Consigne écrite 1:
Dans le texte sur la chasse à l'ours au Kamtchatka, à quel moment les ours sortent-ils généralement de l'hibernation ?
Consigne écrite 2:
Recopiez sans rien changer, s'il vous plaît, les lignes des enregistrements en partant de celle qui contient "435x327 pixels. How" et en terminant par celle qui contient "pos(642,323)".

Texte proposé:
◆ ◆ ◆ ◆ ◆ ◆ ◆
Cette technique très efficace est utilisée au Brésil par un ami pour éloigner les jaguars des troupeaux de bovins. J’ai souvent guidé des chasses au Kamtchatka où la densité d’ours bruns est l’une des plus fortes au monde avec en prime de très grands spécimens puisque ce sont des ours des côtes qui consomment des saumons. Entre 10 000 et 14 000 ours bruns coloniseraient la péninsule sur 270000 kilomètres carrés soit un peu moins que la moitié de la France. Il y a deux saisons pour chasser au Kamtchatka. Au printemps et à la fin de l’été. L’hiver est long et très enneigé dans cette partie du monde. Les ours sortent de l’hibernation généralement au début avril au moment du redoux et de l’allongement des jours. La neige est encore profonde ce qui permet de se déplacer, à la recherche de traces fraîches, à motoneige, pilotée par un guide russe. Le chasseur est installé à l’arrière sur un traîneau. La chasse peut se compliquer car la météo à l’influence océanique est capricieuse. Si le temps se refroidit les ours retourneront dans leur tanière. Si le temps est doux, ils seront tous en balade à la recherche de végétation pour se purger après six mois sans se nourrir. Mais les déplacements à motoneige seront alors impossibles.
◆ ◆ ◆ ◆ ◆ ◆ ◆
Extraits de données:

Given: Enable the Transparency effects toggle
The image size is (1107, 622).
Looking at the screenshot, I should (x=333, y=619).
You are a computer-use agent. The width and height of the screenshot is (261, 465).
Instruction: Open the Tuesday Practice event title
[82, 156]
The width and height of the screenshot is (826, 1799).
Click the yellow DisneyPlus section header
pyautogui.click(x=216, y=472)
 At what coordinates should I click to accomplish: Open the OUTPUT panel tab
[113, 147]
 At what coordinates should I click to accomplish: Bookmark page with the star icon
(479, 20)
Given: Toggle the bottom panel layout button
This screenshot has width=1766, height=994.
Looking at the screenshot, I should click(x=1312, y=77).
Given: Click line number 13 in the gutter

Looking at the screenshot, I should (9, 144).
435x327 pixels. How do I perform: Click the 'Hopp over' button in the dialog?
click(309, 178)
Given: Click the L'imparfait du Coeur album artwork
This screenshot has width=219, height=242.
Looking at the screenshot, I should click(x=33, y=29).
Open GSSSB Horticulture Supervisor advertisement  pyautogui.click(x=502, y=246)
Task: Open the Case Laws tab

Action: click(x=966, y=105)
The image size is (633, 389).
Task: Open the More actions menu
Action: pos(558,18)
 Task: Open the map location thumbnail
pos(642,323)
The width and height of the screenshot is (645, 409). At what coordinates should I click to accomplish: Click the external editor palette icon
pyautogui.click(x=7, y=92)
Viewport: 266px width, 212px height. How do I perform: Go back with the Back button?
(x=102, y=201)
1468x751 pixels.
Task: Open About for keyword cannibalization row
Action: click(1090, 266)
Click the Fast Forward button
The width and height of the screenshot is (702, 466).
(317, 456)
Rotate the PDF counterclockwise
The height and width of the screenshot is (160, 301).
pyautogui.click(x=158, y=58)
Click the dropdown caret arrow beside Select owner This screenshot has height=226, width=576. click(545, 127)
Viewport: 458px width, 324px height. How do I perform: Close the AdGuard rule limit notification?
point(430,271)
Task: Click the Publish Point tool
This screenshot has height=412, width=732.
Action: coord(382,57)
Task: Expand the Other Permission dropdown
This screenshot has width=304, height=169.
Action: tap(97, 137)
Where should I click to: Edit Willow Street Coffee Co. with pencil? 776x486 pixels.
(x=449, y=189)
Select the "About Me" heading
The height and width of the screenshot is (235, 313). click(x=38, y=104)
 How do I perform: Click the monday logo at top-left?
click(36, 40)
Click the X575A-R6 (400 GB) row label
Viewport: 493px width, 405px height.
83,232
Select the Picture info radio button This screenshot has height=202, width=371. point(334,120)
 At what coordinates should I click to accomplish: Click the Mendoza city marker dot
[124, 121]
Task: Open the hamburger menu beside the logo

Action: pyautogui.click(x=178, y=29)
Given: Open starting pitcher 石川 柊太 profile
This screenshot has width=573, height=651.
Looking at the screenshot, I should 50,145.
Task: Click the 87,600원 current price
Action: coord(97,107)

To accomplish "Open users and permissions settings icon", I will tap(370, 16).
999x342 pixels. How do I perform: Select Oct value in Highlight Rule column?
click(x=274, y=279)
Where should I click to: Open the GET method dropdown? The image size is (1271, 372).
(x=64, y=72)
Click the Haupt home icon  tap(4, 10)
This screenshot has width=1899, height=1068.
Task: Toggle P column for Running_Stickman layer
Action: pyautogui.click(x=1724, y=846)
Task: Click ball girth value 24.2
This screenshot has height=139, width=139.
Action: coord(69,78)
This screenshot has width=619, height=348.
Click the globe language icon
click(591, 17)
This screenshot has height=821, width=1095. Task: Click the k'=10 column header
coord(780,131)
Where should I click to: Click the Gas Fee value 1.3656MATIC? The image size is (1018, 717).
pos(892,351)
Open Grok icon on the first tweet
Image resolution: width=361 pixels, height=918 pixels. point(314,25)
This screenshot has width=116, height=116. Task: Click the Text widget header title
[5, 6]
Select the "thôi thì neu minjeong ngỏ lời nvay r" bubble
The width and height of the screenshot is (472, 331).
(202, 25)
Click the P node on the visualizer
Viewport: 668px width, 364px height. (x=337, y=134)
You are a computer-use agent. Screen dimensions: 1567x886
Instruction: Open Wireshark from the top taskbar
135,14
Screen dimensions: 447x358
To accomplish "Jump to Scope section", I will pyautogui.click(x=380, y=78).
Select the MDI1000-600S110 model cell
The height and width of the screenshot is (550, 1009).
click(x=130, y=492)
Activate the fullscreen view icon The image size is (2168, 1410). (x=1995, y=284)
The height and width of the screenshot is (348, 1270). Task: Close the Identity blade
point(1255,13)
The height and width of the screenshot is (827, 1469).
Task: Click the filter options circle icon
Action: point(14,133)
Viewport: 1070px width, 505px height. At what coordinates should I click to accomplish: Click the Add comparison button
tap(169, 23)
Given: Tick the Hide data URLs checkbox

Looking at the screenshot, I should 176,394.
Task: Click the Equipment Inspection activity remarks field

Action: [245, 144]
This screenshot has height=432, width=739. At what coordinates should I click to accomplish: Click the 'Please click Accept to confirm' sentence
◆ ◆ ◆ ◆ ◆ ◆ ◆
Réponse détaillée 1:
Généralement au début avril, au moment du redoux et de l'allongement des jours.

Réponse détaillée 2:
435x327 pixels. How do I perform: Click the 'Hopp over' button in the dialog?
click(309, 178)
Given: Click the L'imparfait du Coeur album artwork
This screenshot has width=219, height=242.
Looking at the screenshot, I should click(x=33, y=29).
Open GSSSB Horticulture Supervisor advertisement  pyautogui.click(x=502, y=246)
Task: Open the Case Laws tab

Action: click(x=966, y=105)
The image size is (633, 389).
Task: Open the More actions menu
Action: pos(558,18)
 Task: Open the map location thumbnail
pos(642,323)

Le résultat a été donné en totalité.